Re:Biggest problem in IT security: ID-10-T errors

[SuricouRaven]

For a start, just convince every site to use SSL. It's possible to MITM SSL, but not on a large scale without detection. All the ISPs would be able to log is DNS lookups and IP addresses, which is still bad but not nearly as bad as being able to see individual pages accessed. Then you can start looking into possible ways to make DNS harder to monitor somehow.

Re:Biggest problem in IT security: ID-10-T errors

[fustakrakich]

...it just has to increase the cost of mass surveillance to a level where it is no longer feasible.

It doesn't work that way. It becomes a call for a bigger budget and higher taxes to pay for it.

This could totally work out

[SpzToid]

Edward Snowden certainly has name recognition in the security space, which in branding terms equals big money. He's got his share of wild and crazy times overseas doing various hijinx not always on the up and up, sorta just like other security specialists of an earlier generation. Sure, in terms of branding alone Snowden could easily become the next McAfee, and he's still very young!

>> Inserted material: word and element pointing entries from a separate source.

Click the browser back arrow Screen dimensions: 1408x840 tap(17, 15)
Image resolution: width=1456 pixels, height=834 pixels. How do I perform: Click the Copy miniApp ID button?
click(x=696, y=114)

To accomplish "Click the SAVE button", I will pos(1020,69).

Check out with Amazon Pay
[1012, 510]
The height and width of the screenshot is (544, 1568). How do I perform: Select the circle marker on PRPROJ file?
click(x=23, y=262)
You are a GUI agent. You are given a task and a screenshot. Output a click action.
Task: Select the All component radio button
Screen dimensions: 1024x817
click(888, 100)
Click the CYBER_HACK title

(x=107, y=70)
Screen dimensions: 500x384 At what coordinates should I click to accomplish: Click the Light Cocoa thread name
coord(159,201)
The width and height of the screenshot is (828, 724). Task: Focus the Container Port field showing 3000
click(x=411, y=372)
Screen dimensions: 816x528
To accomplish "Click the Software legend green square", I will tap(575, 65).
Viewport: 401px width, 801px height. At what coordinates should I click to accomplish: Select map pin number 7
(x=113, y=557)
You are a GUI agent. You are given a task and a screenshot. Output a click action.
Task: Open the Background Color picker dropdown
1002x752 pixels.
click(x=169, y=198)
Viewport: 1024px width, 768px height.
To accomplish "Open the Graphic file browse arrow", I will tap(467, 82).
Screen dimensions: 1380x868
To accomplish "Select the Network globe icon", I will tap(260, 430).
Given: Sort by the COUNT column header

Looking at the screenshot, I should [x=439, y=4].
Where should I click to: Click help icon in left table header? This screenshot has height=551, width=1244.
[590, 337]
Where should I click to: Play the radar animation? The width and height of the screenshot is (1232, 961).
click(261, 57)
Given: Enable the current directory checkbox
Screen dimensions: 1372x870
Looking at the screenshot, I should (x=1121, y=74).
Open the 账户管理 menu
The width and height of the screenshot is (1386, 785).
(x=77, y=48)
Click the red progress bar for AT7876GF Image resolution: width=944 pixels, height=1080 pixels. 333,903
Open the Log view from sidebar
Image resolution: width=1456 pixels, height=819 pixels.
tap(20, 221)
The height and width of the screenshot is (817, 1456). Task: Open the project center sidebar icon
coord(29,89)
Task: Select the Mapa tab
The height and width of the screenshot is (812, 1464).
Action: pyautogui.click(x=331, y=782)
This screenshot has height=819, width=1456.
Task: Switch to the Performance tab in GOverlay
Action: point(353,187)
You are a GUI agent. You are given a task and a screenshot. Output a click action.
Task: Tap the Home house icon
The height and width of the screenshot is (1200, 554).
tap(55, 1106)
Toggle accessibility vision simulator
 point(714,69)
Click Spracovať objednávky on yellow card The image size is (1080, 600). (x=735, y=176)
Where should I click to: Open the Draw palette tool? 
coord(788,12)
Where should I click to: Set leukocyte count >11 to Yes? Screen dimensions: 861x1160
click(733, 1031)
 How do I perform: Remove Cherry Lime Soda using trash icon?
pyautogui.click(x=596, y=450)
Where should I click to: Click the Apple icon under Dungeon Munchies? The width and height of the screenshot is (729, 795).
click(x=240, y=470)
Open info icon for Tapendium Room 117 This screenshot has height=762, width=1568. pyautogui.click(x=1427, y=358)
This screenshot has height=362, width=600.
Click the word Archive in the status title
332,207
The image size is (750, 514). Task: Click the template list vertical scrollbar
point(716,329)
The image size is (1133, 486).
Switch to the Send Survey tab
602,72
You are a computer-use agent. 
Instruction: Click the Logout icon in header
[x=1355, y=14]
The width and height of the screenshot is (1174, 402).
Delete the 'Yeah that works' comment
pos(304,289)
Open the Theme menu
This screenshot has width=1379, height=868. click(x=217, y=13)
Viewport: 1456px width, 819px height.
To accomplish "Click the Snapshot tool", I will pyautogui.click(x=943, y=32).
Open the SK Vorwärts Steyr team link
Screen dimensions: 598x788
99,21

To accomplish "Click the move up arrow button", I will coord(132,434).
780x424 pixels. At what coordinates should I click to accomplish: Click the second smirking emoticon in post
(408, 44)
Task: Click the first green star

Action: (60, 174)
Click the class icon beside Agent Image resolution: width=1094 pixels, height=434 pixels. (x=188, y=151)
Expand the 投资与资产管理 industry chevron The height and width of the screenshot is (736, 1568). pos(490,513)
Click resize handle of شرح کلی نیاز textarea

And isn't as if they weren't both wanted on international warrants either; and street cred. does sell sneakers.

Re:Don't you want to be a traitor too?

[some+old+guy]

Don't be a police state fan boy, and learn to spell "cretin", cretin.

Re:Don't you want to be a traitor too?

[ChristW]

If making people realise that their basic rights are being trampled makes me a traitor, then I'd want to be a traitor any day...

Re:Don't you want to be a traitor too?

Ain't you worried that there is someone with an erect penis monitoring your private communications inside an NSA control room?

So Slashdot...

"You in this room, right now have both the means and the capability to improve the future by encoding our rights into programs and protocols by which we rely every day,"

Looking at you Slashdot.

When are we going to have access to this site with https? You can stop pushing down out throats your fucking annoying beta and do something useful for everybody instead.

Re: So Slashdot...

You mean https that's built on OpenSSL?

Re: So Slashdot...

A protocol isn't built on an implementation. Use a version of OpenSSL that doesn't have known bugs or use another SSL implementation if you want to.
Claiming that HTTPS is unsafe just because one implementation has bugs is like saying that C is slow because someone wrote a bad compiler once.

Re:So Slashdot...

[ArcadeMan]

Do something useful? Do you have any idea what it would do to Dice's profits?

Re:So Slashdot...

[AmiMoJo]

At this point I'm thinking that the NSA or GCHQ asked them not to implement HTTPS. What other reason could there be for not taking the simple, low cost, minimal action required to enable it? Soylent News, which runs on the same code base, supports it.

Re:So Slashdot...

And IPv6 access while you are at it.

Re: So Slashdot...

Use a version of OpenSSL that doesn't have known bugs

Bwa ha ha ha ha ha ha ha!
Yeah, the guys who are making LibreSSL probably wish you could be doing that. If they weren't compelled to make a decent SSL implementation, they could probably focus more on things like the anti-botnet research of the Hail Mary cloud. But, since OpenSSL is known to not patch bugs, they've decided that this other work is necessary.
Please don't refer to an OpenSSL version that doesn't have known bugs. Just because one super-critical bug has been identified and addressed does not mean that all other known security problems have been fixed.

Re:So Slashdot...

[Opportunist]

I'm fine with http. I'm just stating my opinion. If that is grounds to lock me up, you can as well lock me up for then I'm in a prison already.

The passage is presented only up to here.